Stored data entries
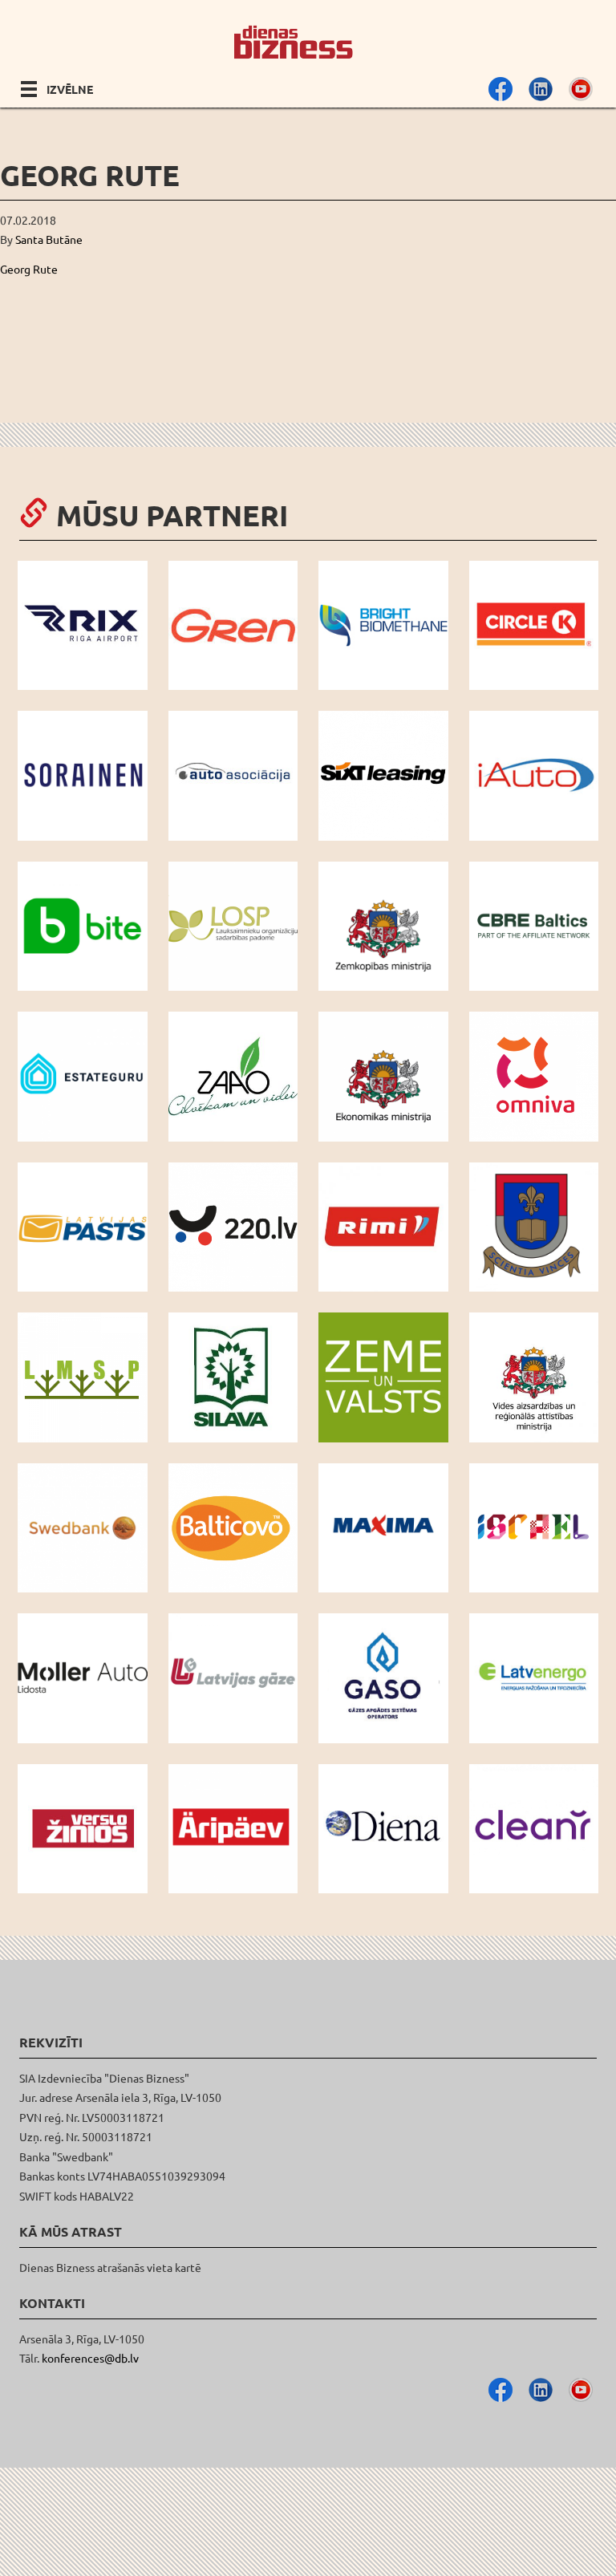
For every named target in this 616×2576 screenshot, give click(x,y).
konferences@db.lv (90, 2358)
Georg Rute (29, 269)
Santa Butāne (49, 239)
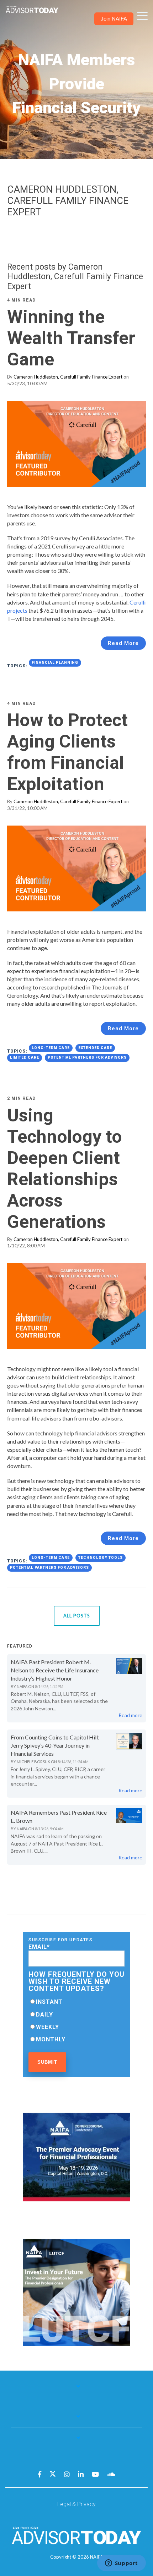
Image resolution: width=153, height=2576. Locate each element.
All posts (76, 1615)
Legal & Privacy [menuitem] (76, 2504)
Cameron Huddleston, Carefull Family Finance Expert (68, 377)
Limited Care (24, 1057)
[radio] (76, 2002)
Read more (130, 1715)
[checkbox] (76, 2020)
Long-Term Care (51, 1048)
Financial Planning (55, 662)
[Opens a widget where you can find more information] (121, 2563)
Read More (123, 643)
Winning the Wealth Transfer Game (71, 338)
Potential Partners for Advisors (87, 1057)
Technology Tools (100, 1558)
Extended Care (95, 1048)
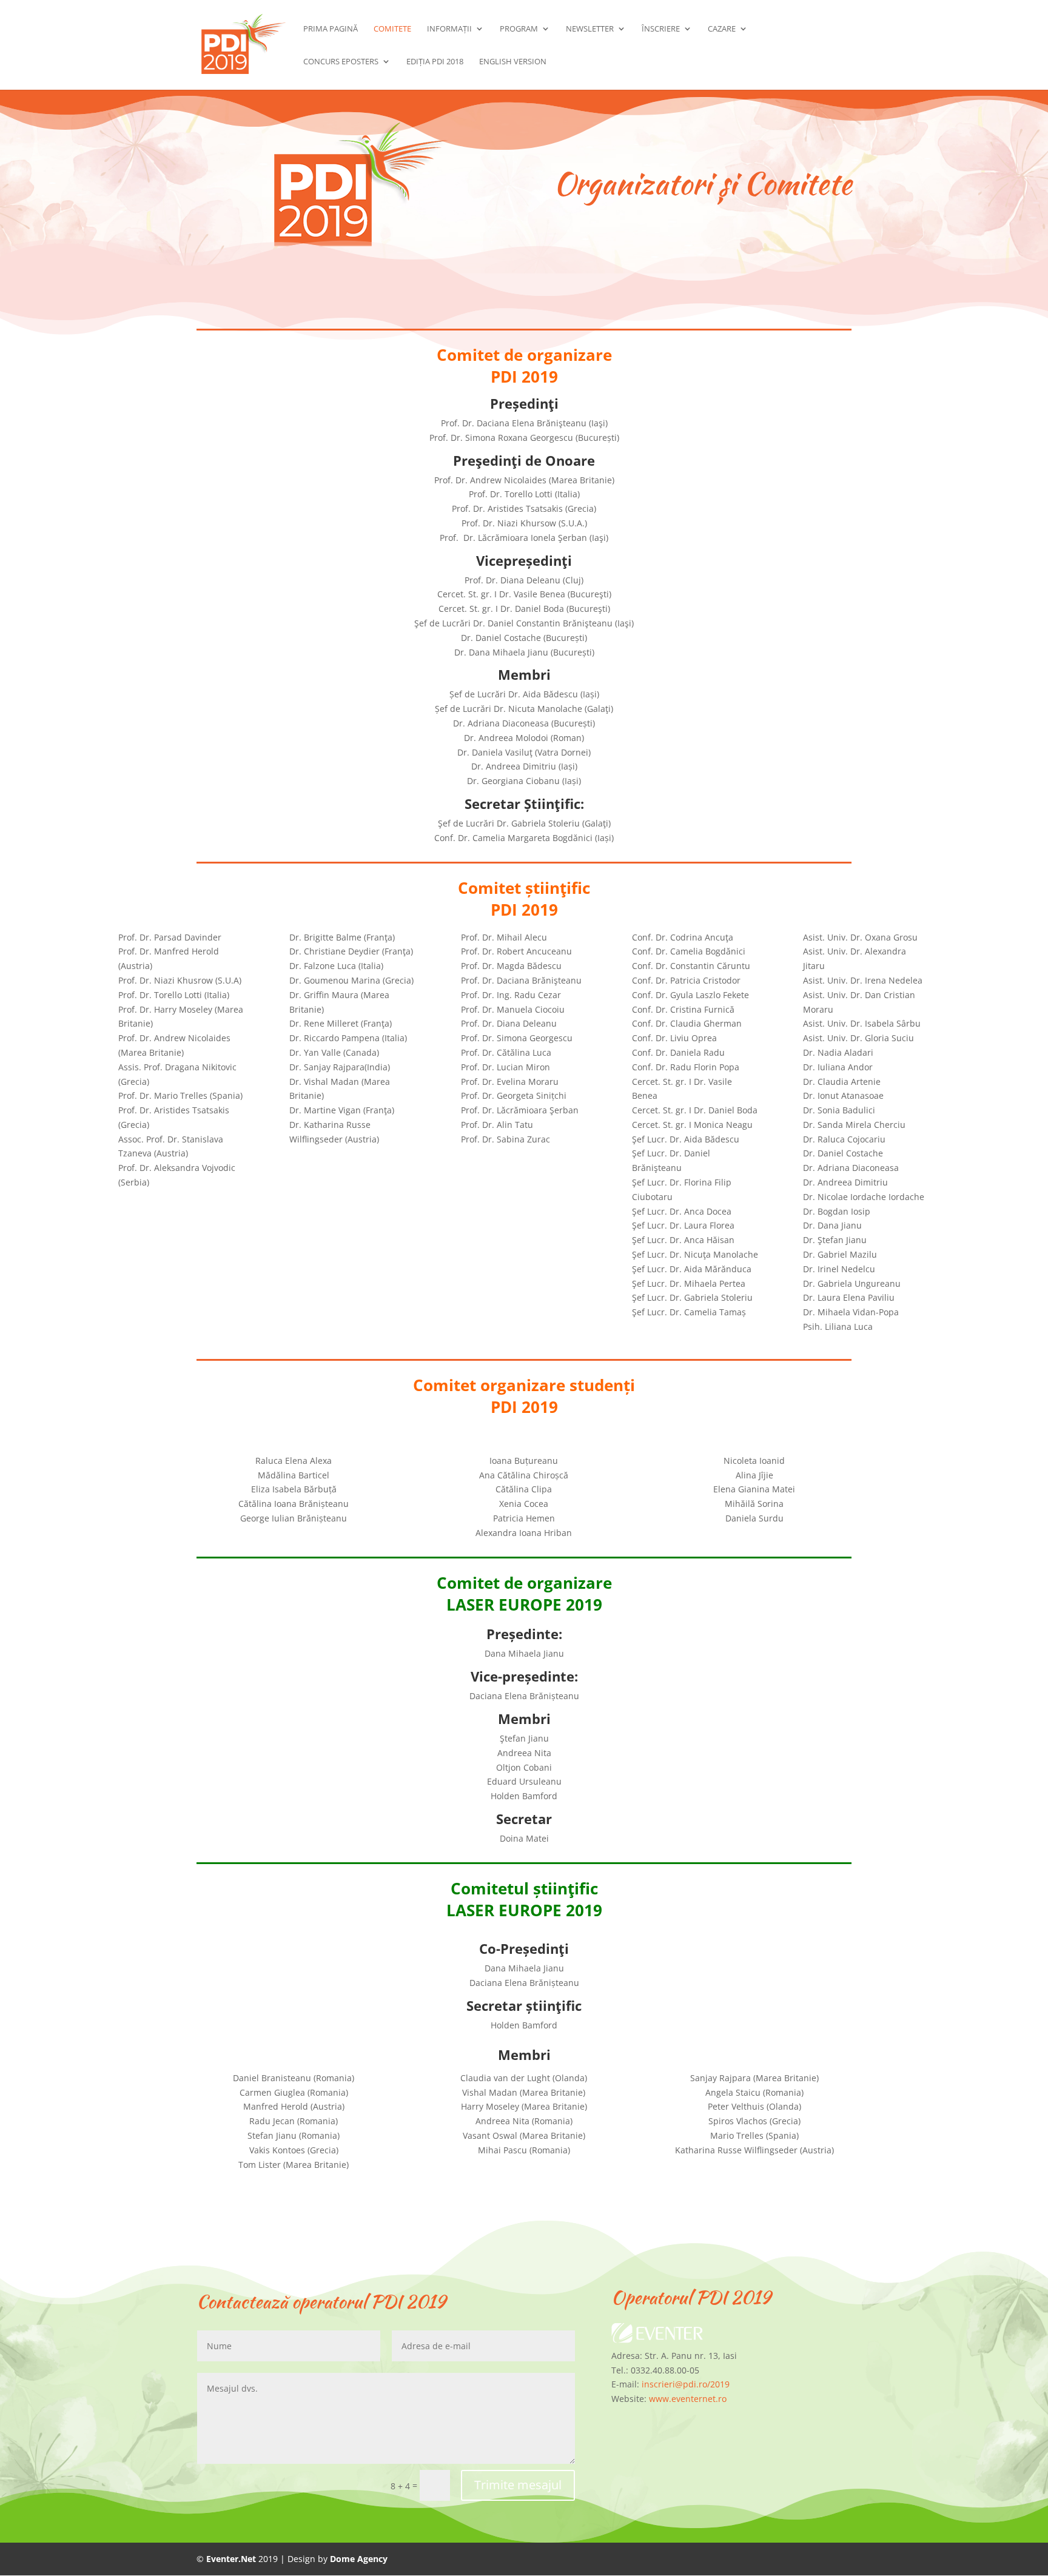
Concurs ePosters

TASK OBJECTIVE: Keep every word of the records and none of the pictures when you print them again.

RESULT BELOW:
For every named target in this 616×2576 screenshot, give click(x,y).
konferences@db.lv (90, 2358)
Georg Rute (29, 269)
Santa Butāne (49, 239)
Image resolution: width=153, height=2576. Locate each element.
All posts (76, 1615)
Legal & Privacy [menuitem] (76, 2504)
Cameron Huddleston, Carefull Family Finance Expert (68, 377)
Limited Care (24, 1057)
[radio] (76, 2002)
Read more (130, 1715)
[checkbox] (76, 2020)
Long-Term Care (51, 1048)
Financial Planning (55, 662)
[Opens a widget where you can find more information] (121, 2563)
Read More (123, 643)
Winning the Wealth Transfer Game (71, 338)
Potential Partners for Advisors (87, 1057)
Technology Tools (100, 1558)
Extended Care (95, 1048)
Concurs ePosters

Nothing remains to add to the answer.